Creció sabiendo que su mundo estaba hecho de pasadizos, balcones y escaleras, de juegos en los jardines y tardes mirando cómo los mayores conversaban en las bancas. Todo lo que necesitaba estaba allí. El pan francés de las seis de la mañana, los helados de a sol en el quiosco, las figuritas para llenar álbumes en la esquina. Había un aire de seguridad, de normalidad, de comunidad. Parecía que las torres eran murallas capaces de detener el caos de la ciudad. Y, sin embargo, más allá de esos muros invisibles, Lima se estremecía.

En ese pequeño refugio apareció Cecilia. Ella vivía en los dúplex de las torres bajas, esas que parecían más exclusivas, con escaleras interiores y balcones amplios. Cada mañana, cuando el sol recién se colaba entre los edificios, Alfredo la veía salir al balcón con una taza de café o un cuaderno bajo el brazo. Él, desde su ventana en la torre alta, levantaba la mano en un saludo tímido. Ella respondía casi siempre, a veces con una sonrisa leve, a veces con un simple gesto de la cabeza. Ese intercambio breve se convirtió en el ritual secreto de Alfredo, el que iluminaba sus días en medio de un país que empezaba a desmoronarse.

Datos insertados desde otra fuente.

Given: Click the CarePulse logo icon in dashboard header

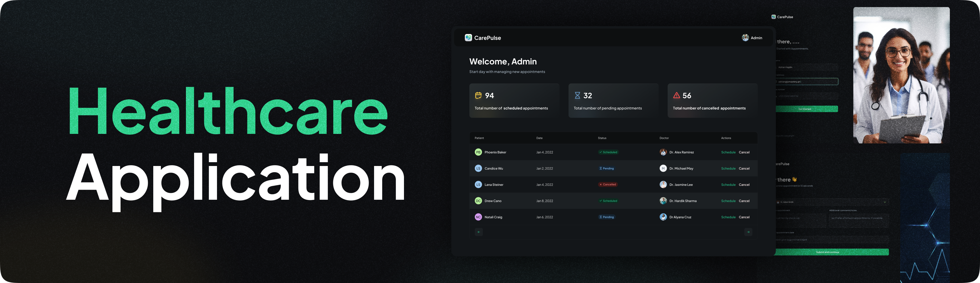Looking at the screenshot, I should tap(468, 38).
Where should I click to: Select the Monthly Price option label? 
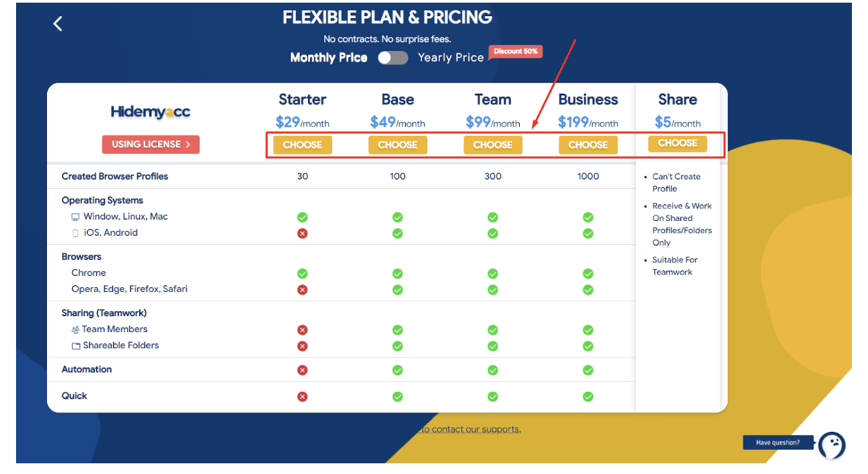[x=328, y=58]
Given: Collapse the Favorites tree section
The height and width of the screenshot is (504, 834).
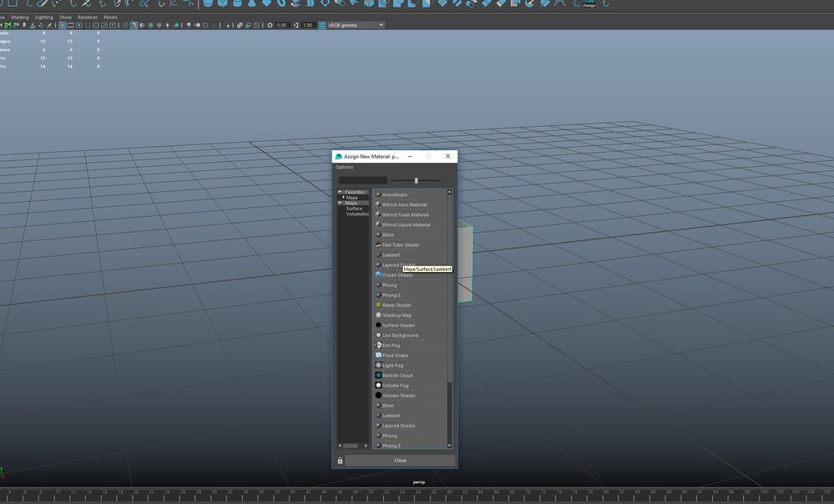Looking at the screenshot, I should [340, 192].
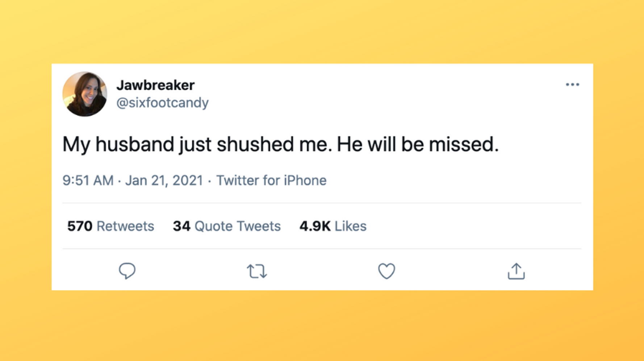Click the 4.9K likes count number
The image size is (644, 361).
(x=315, y=226)
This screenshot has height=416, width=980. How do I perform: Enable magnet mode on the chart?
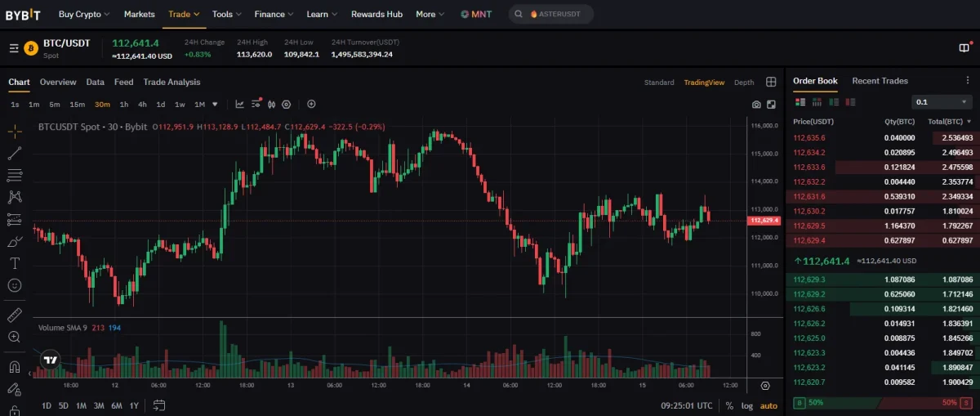click(x=15, y=367)
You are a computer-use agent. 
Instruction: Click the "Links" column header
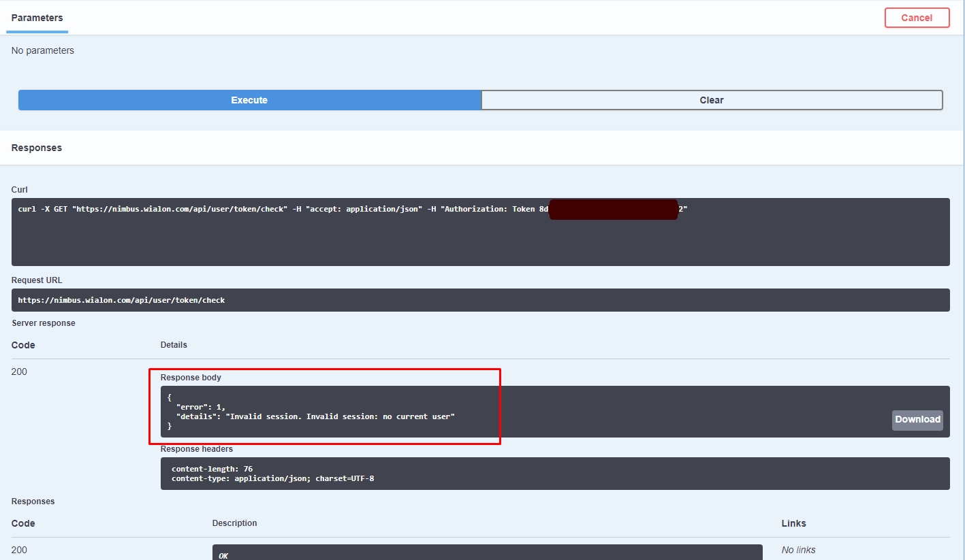pos(793,523)
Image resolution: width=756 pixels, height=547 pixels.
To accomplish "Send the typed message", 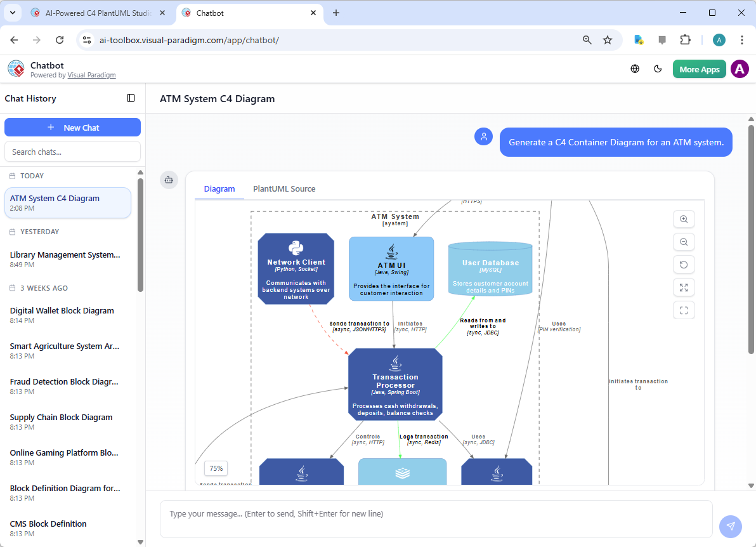I will tap(730, 527).
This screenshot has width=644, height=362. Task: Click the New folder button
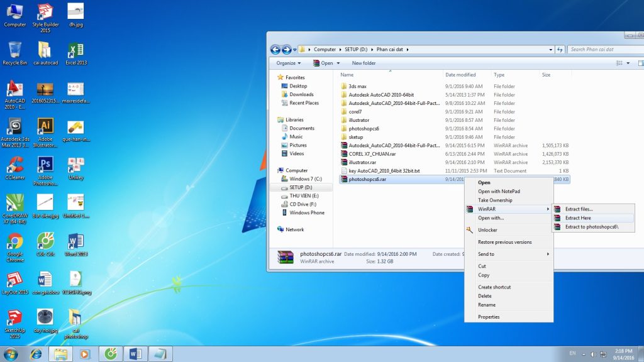click(x=364, y=63)
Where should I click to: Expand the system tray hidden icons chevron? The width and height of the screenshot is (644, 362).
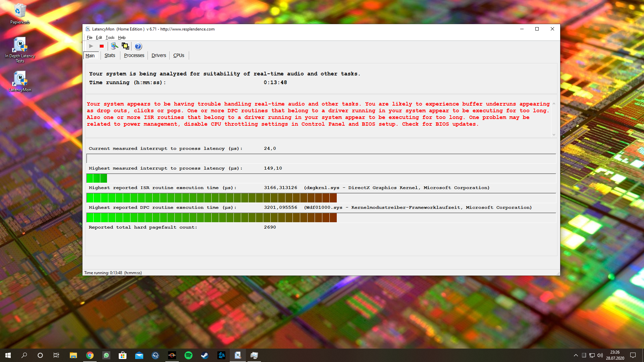[576, 355]
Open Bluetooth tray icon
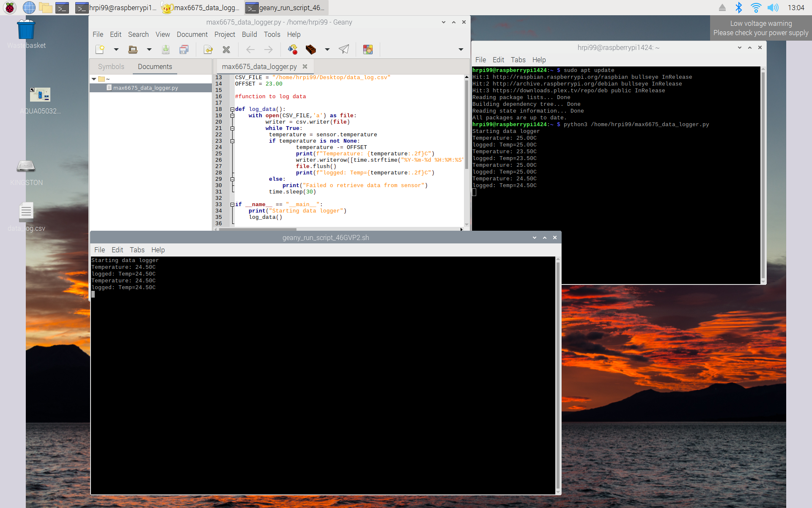Screen dimensions: 812x508 click(738, 8)
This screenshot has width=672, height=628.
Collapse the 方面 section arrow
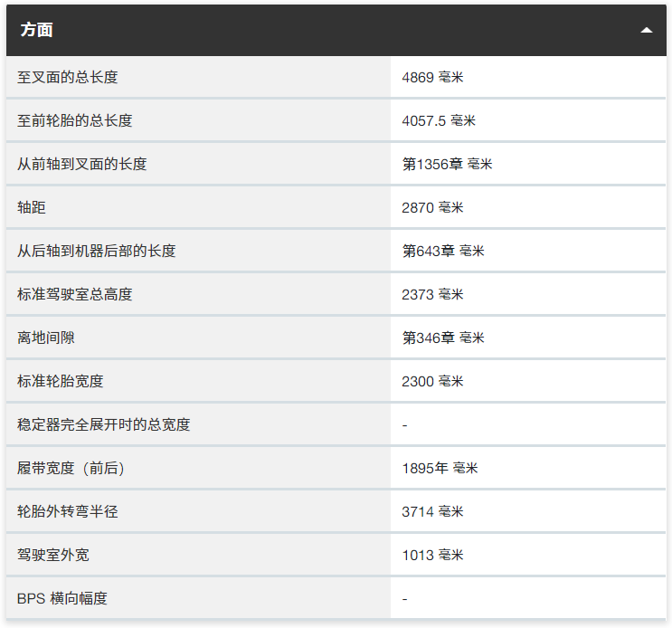(x=646, y=30)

El Perú se hundía en la violencia y en la incertidumbre económica. Alfredo recordaba con claridad el 8 de agosto de 1990, cuando la televisión transmitió la voz grave de Juan Carlos Hurtado Miller anunciando medidas drásticas. Su padre apagó el televisor y se quedó en silencio, como si hubiera escuchado una sentencia. Al día siguiente, la bodega de San Felipe estaba llena de murmullos: el pan había triplicado su precio, la leche costaba el doble, y las familias salían con bolsas más ligeras que antes. Fue el Fujishock, y de un día para otro, los vecinos que se habían sentido protegidos en ese barrio moderno se encontraron con la angustia de no saber qué podían comprar y qué no.

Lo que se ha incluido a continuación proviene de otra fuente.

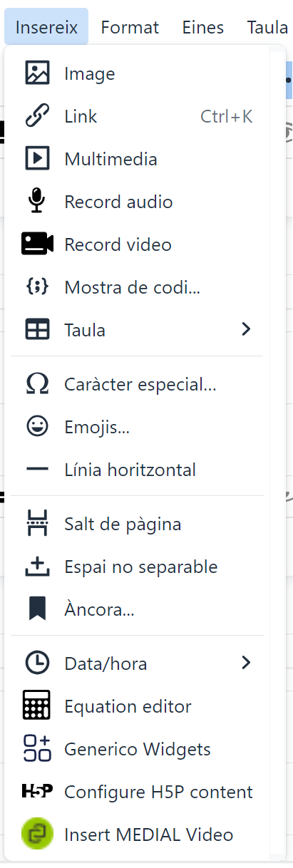Screen dimensions: 293x868
Task: Expand the Taula submenu arrow
Action: [246, 329]

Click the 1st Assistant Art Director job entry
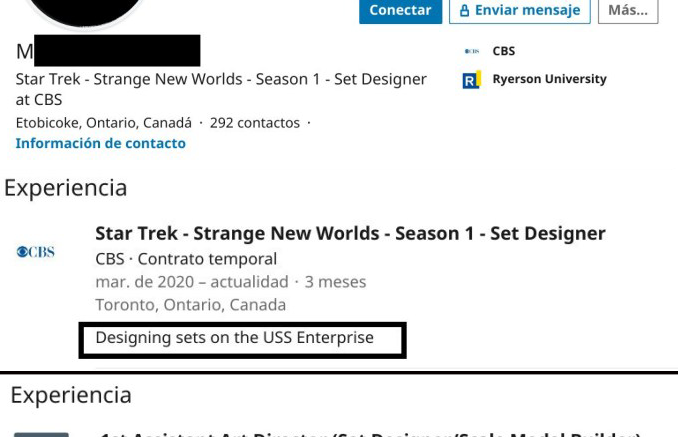370,434
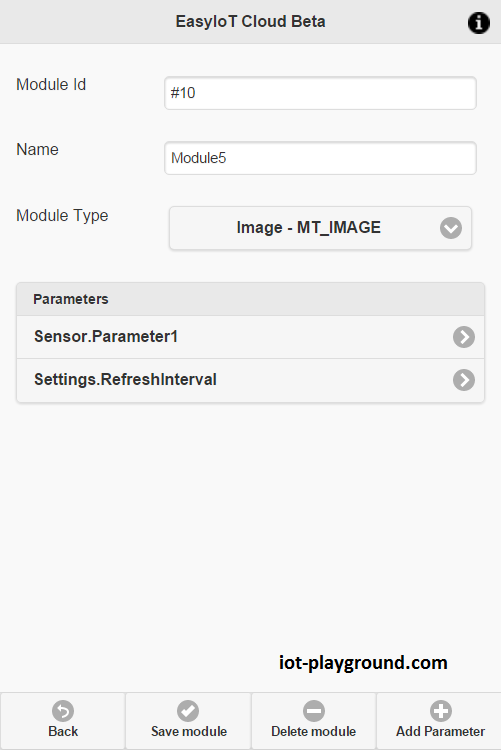Click the Add Parameter text button
The width and height of the screenshot is (501, 750).
[440, 731]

Alfredo acompañó a su madre a hacer las compras. Vio a señoras discutir sobre si llevar arroz o azúcar, a hombres calculando monedas en la mano, a niños que preguntaban por dulces y recibían negativas. En la cola del supermercado interno, Cecilia estaba con su madre. Se cruzaron miradas, y ella, con un gesto casi de complicidad, le dijo: “Ya no vamos a poder comprar galletas todos los días”. Alfredo sonrió nervioso, y entendió que ella también sentía la misma desilusión, la misma ruptura de una promesa. Fue la primera vez que intercambiaron palabras más allá del saludo, y para Alfredo esa frase sencilla tuvo el peso de una confesión compartida: la adolescencia llegaba con el sabor amargo de la pobreza inesperada.

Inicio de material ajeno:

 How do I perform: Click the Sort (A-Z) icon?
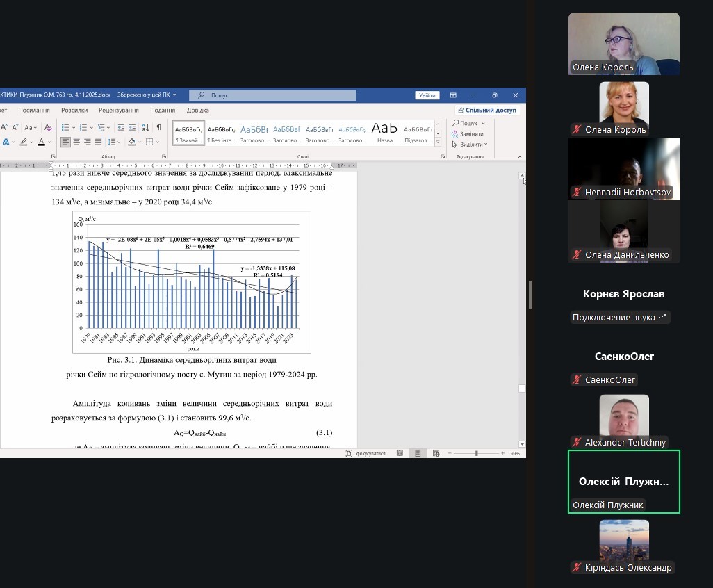click(x=145, y=127)
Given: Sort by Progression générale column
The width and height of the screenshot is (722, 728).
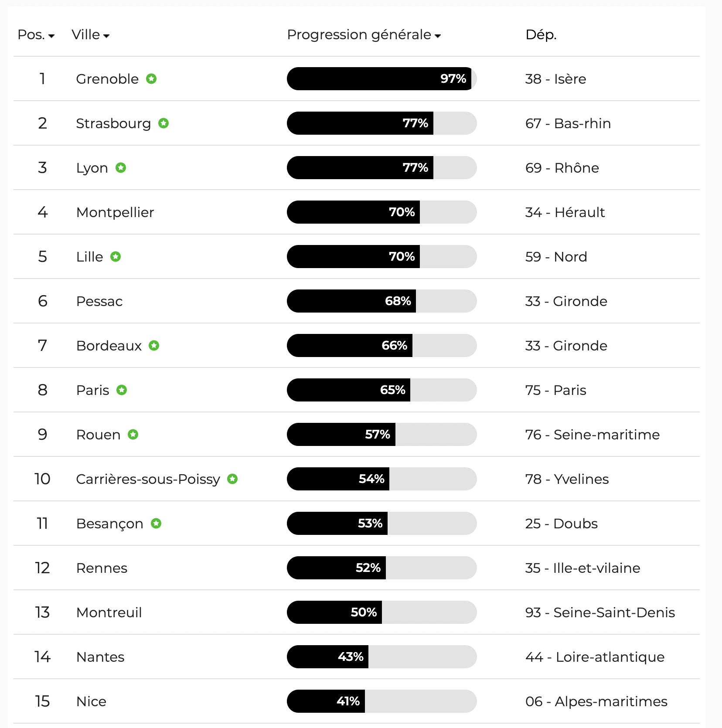Looking at the screenshot, I should (x=364, y=35).
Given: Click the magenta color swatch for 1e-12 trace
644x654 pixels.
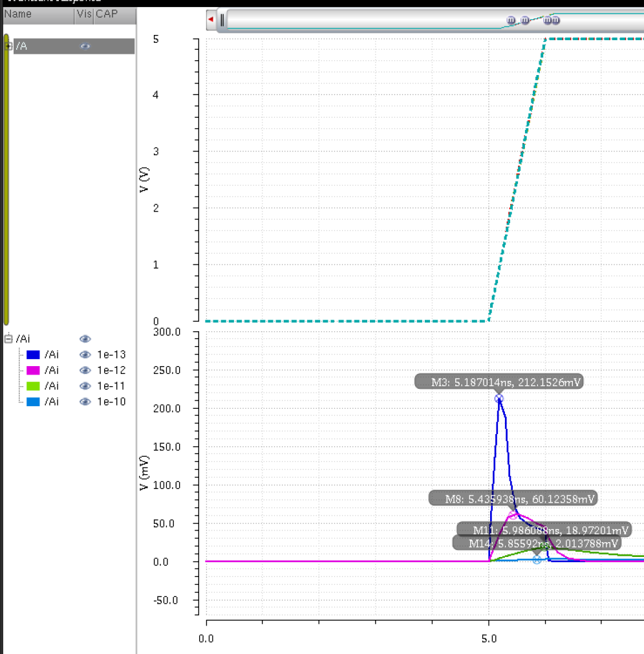Looking at the screenshot, I should 34,371.
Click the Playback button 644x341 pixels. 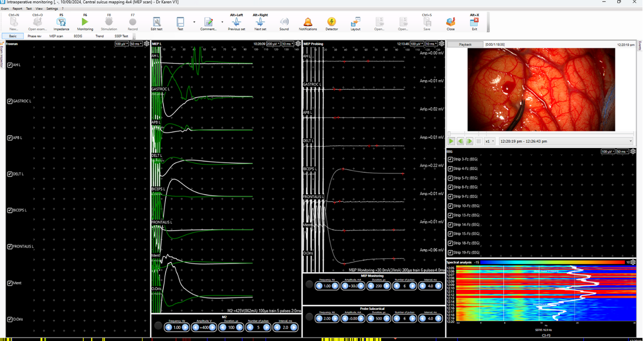[465, 44]
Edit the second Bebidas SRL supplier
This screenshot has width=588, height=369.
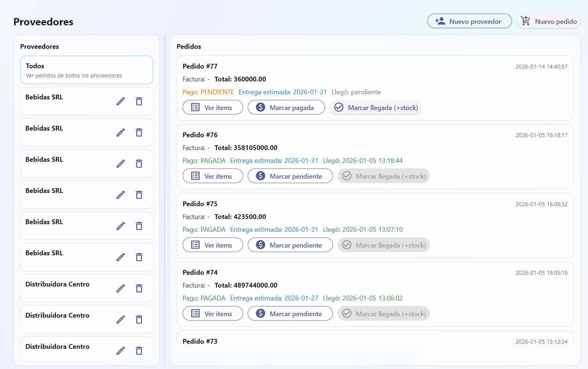pyautogui.click(x=121, y=132)
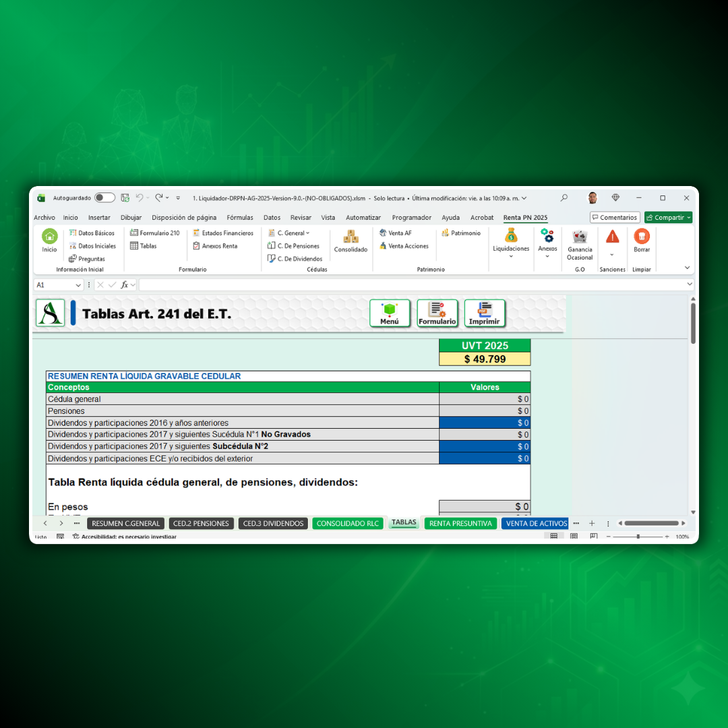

Pero el golpe económico era solo una cara de la tormenta. La otra era la violencia. En las noches, los apagones dejaban a la residencia en penumbras. Los niños jugaban con velas, las familias se reunían en los pasadizos, y los mayores hablaban en voz baja de bombas, atentados y coches que estallaban en distritos vecinos. Alfredo escuchaba esas conversaciones con un nudo en el estómago, como si el mundo exterior estuviera a punto de derrumbarse sobre ellos. Y entonces, una madrugada de 1992, ocurrió.

El estruendo fue ensordecedor. Alfredo estaba en su cuarto cuando la explosión sacudió toda la torre. Los vidrios vibraron, el aire se llenó de polvo, y un silencio pesado se rompió con sirenas y gritos. Sendero Luminoso había detonado un camión-bomba contra el frontis de Canal 2, Frecuencia Latina, en plena avenida San Felipe. El atentado dejó muertos, heridos, y un miedo que caló en los huesos de toda la comunidad. Alfredo bajó corriendo con su padre y vio a los vecinos agolpados en los balcones, a las madres abrazando a sus hijos, a los hombres que miraban incrédulos el resplandor del incendio al otro lado de la avenida.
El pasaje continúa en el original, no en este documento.